Video object segmentation is crucial for the efficient analysis of complex medical video data, yet it faces significant challenges in data availability and annotation. We introduce the task of one-shot medical video object segmentation, which requires separating foreground and background pixels throughout a video given only the mask annotation of the first frame. To address this problem, we propose a temporal contrastive memory network comprising image and mask encoders to learn feature representations, a temporal contrastive memory bank that aligns embeddings from adjacent frames while pushing apart distant ones to explicitly model inter-frame relationships and stores these features, and a decoder that fuses encoded image features and memory readouts for segmentation. We also collect a diverse, multi-source medical video dataset spanning various modalities and anatomies to benchmark this task. Extensive experiments demonstrate state-of-the-art performance in segmenting both seen and unseen structures from a single exemplar, showing ability to generalize from scarce labels. This highlights the potential to alleviate annotation burdens for medical video analysis. Code is available at https://github.com/MedAITech/TCMN.

Paper Structure

This paper contains 19 sections, 3 equations, 2 figures, 2 tables.

Figures (2)

  • Figure 1: Overview of our proposed model for one-shot medical video object segmentation.

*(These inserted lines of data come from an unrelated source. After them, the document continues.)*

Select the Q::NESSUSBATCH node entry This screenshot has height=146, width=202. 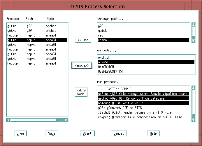click(110, 72)
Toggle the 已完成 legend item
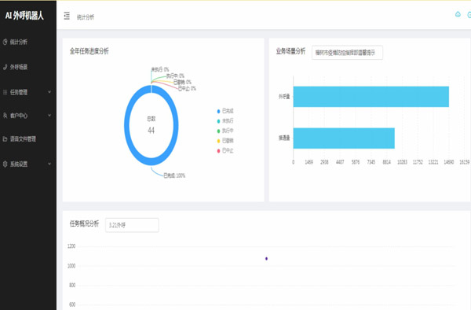 (225, 111)
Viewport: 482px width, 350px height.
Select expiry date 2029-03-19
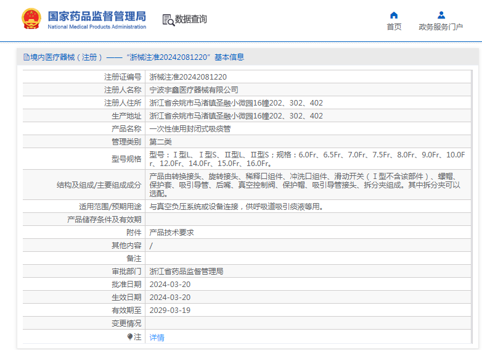170,310
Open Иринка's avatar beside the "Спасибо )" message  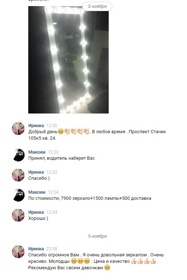coord(18,175)

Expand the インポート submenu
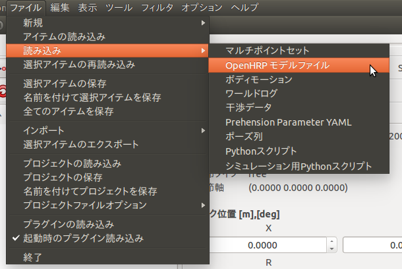click(43, 130)
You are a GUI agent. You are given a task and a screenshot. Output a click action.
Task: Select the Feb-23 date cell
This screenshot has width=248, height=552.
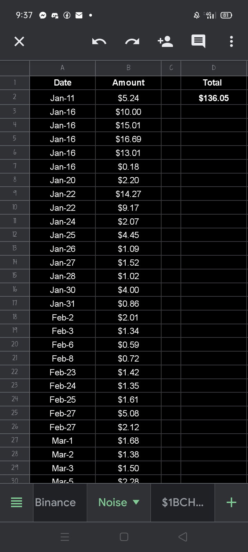coord(63,372)
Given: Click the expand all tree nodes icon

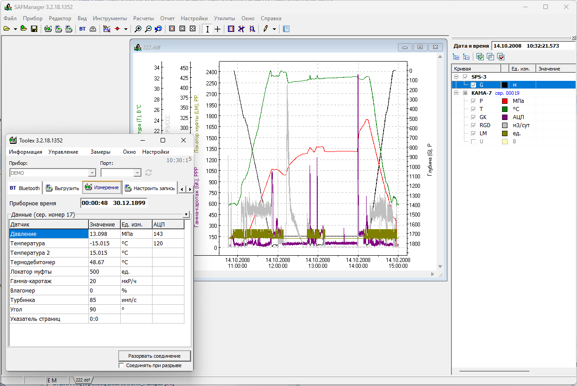Looking at the screenshot, I should click(x=456, y=57).
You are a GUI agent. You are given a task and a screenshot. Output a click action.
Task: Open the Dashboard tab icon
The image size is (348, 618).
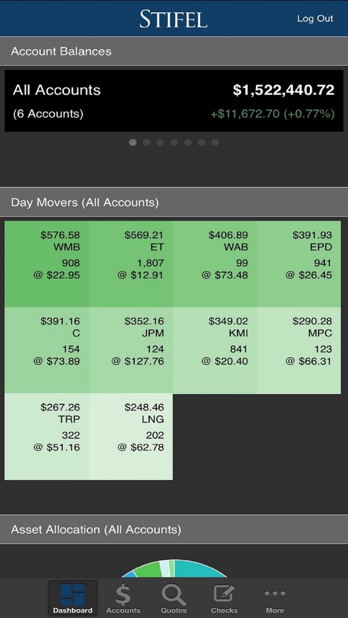tap(73, 594)
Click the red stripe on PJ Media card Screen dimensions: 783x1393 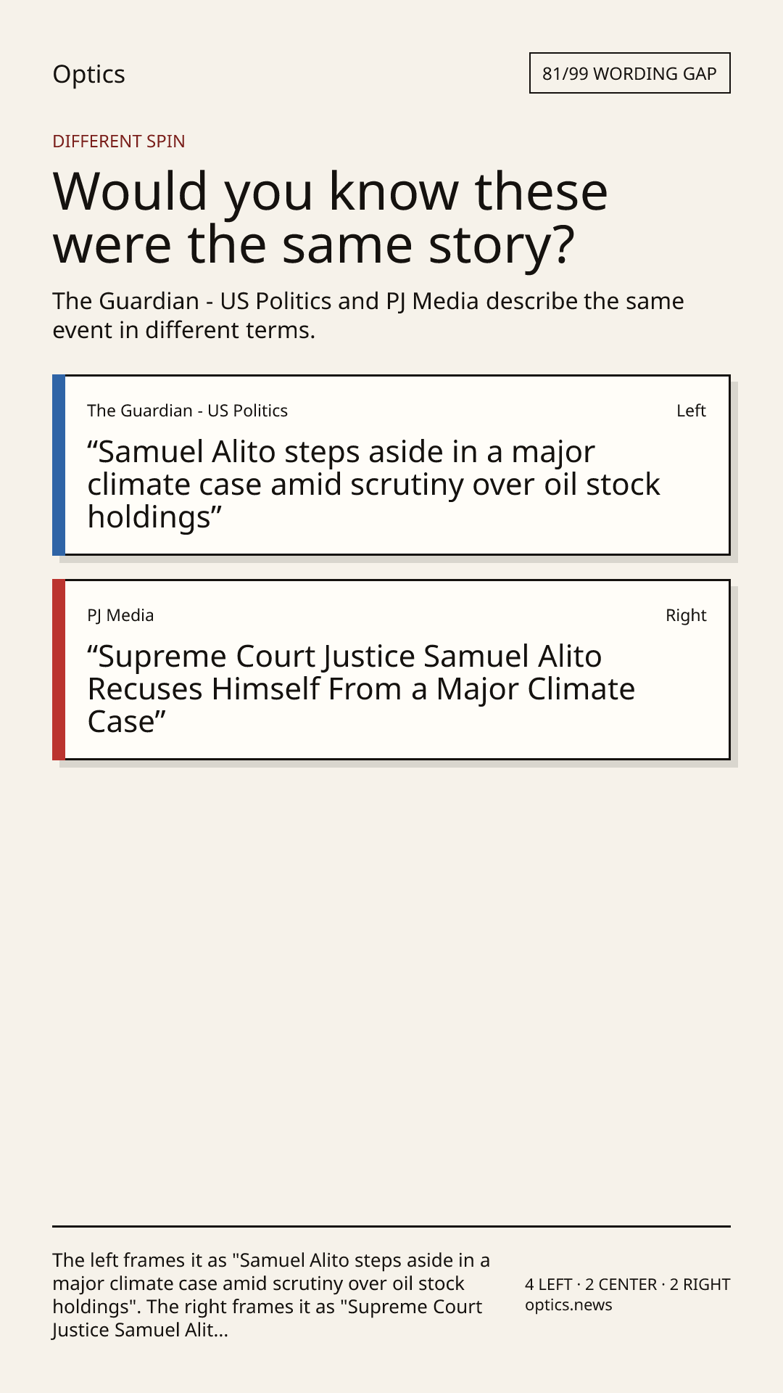coord(59,670)
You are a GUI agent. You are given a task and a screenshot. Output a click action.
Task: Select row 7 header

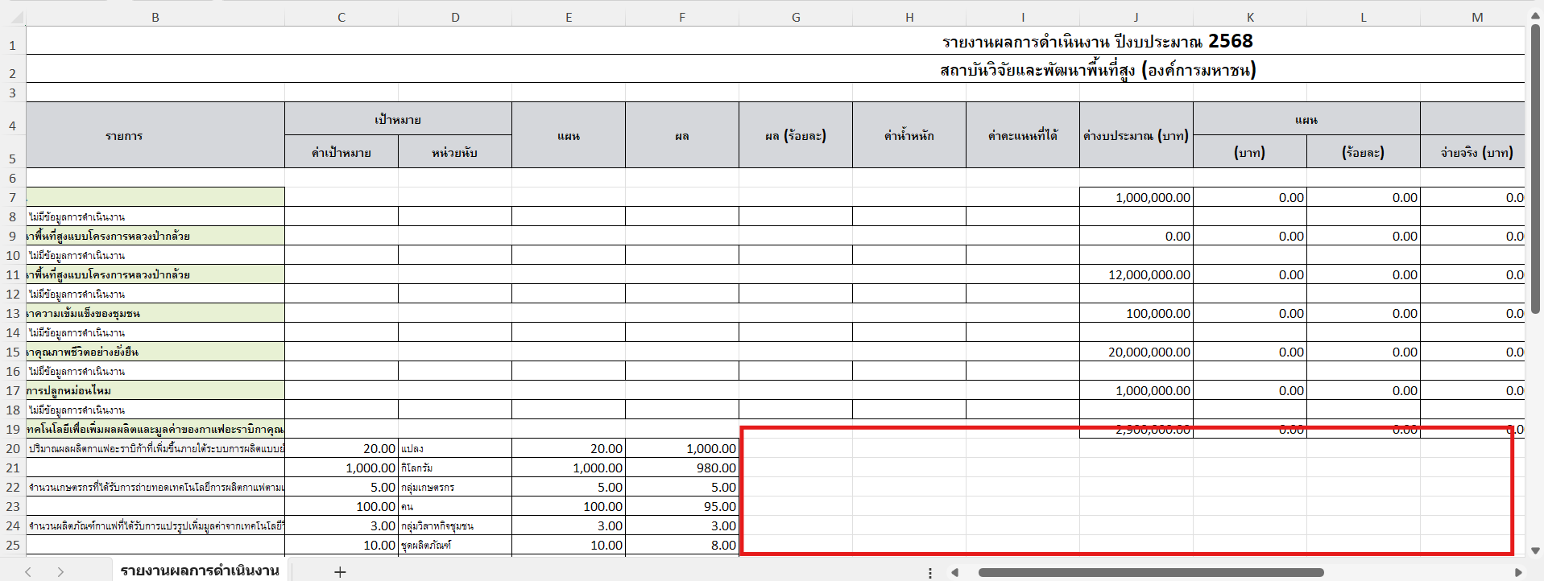(13, 197)
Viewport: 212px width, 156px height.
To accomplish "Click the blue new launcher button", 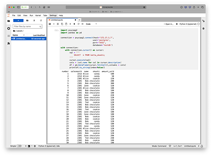I will pos(18,20).
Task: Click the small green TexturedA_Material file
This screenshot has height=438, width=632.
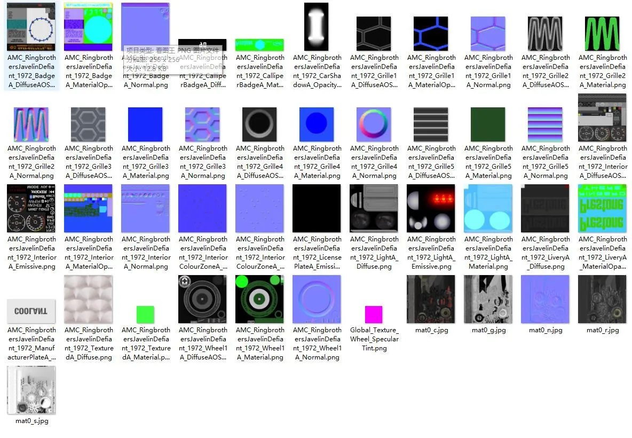Action: [x=145, y=314]
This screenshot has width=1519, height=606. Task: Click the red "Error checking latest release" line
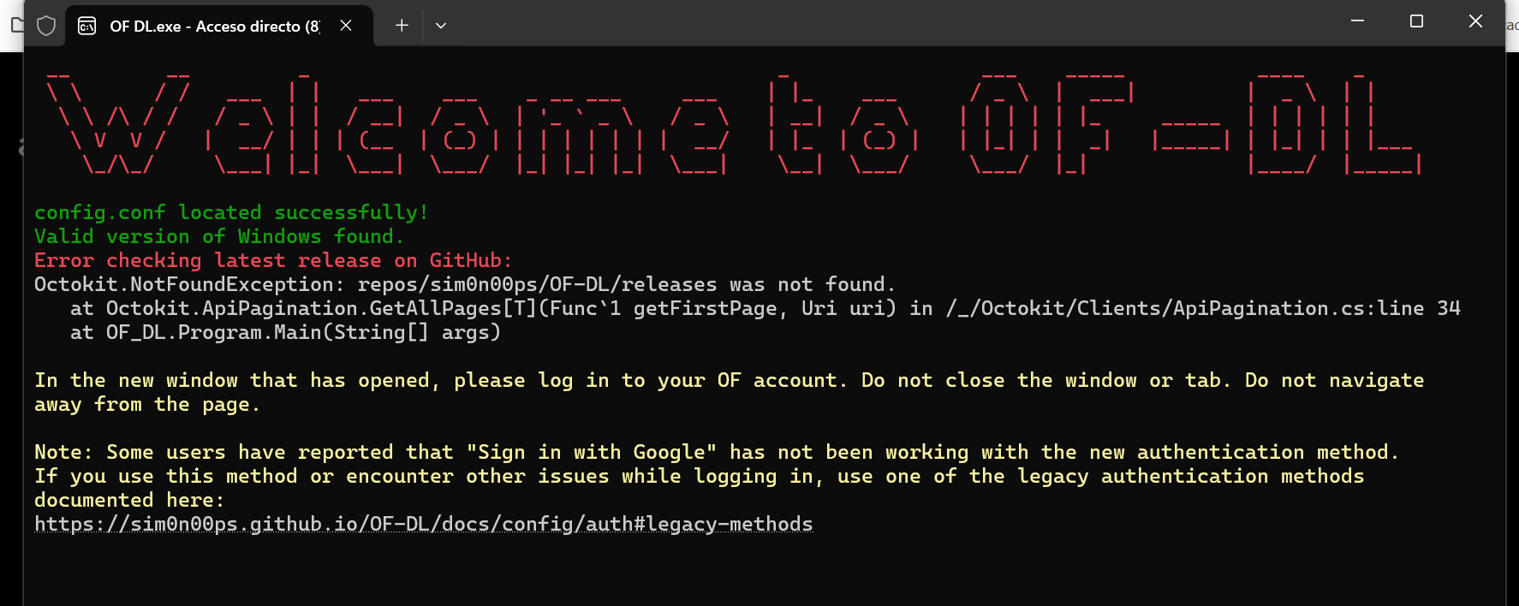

Our model consists of four main components: an image encoder, a mask encoder, a temporal contrastive memory bank, and a decoder. We feed the first frame and its corresponding mask annotation into the image encoder and mask encoder, respectively, to generate key and value feature maps. These are stored in the memory bank as initial memories. For subsequent frames, we input them into the image encoder to generate new key features and utilize the memory bank to produce segmentations. Concurrently, we feed the predicted segmentations to the mask encoder to generate new value features, which, along with the newly generated key features, are stored in the memory bank as updated memories. Our designed memory bank optimizes the memory information through temporal contrastive learning. This process is repeated until the entire video is segmented.
  • Figure 2: Qualitative results. The first two rows show segmentation results on classes that our model has learned during training, while the last two rows show results on classes that the model has not seen during training. The green masks indicate annotation masks of the first frames within videos. The red masks represent predicted segmentation masks obtained by our model on subsequent frames, and white lines indicate the corresponding ground truth contours for these frames.